Depuis, Alloudi est devenu titulaire au poste d’ailier droit, avec une moyenne d’un but tous les deux matchs. Il arrive même à se distinguer durant le piètre périple ghanéen de l’équipe nationale. “Malgré mes trois buts contre la Namibie, cette CAN 2008 reste mon pire souvenir, assure-t-il. Mais maintenant, il faut regarder vers l’avenir”. Et l’avenir, Soufiane l’envisage avec une certaine sérénité. “Les jeunes de l’équipe nationale ont beaucoup de qualités et Roger Lemerre est un grand professionnel, reconnaît-il. Mais nous aurons absolument besoin d’un coach adjoint marocain, pour nous parler notre langage”. Et pourquoi pas Fethi Jamal, son mentor de toujours ?
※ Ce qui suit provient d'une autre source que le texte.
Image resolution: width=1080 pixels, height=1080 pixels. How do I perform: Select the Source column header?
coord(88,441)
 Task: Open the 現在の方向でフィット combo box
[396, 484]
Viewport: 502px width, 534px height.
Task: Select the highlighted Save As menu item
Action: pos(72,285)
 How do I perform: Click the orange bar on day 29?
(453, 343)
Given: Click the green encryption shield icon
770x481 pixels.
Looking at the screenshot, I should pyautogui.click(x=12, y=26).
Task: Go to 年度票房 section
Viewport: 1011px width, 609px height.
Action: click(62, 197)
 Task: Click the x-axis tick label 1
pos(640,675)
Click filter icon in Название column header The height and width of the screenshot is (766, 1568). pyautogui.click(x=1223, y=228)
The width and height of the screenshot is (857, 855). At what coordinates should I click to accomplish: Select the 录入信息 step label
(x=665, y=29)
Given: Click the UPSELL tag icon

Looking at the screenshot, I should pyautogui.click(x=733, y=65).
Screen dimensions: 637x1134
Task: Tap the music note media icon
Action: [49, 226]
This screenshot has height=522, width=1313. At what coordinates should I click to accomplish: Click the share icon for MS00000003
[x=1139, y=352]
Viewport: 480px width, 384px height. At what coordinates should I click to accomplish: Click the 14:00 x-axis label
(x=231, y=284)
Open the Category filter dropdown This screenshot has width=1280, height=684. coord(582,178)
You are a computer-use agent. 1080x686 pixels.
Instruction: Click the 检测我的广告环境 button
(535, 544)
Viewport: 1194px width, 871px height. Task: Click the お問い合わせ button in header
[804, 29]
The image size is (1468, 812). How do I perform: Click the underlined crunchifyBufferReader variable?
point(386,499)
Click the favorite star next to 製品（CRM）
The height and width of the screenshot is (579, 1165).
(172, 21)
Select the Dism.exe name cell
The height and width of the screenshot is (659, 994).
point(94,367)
Carrière : Bientôt l’envol européen ?
Le transfert de Soufiane Alloudi au club français de l’Olympique de Marseille est pratiquement réalisé. “Le transfert est sur la bonne voie. Je jouerai sûrement à l’OM la saison prochaine”, avance, confiant, l’attaquant marocain. Les négociations avec le club marseillais seraient en effet pratiquement bouclées et il ne reste que l’accord définitif du club émirati d’Al Aïn pour la signature du contrat, moyennant un chèque de 3,5 millions d’euros.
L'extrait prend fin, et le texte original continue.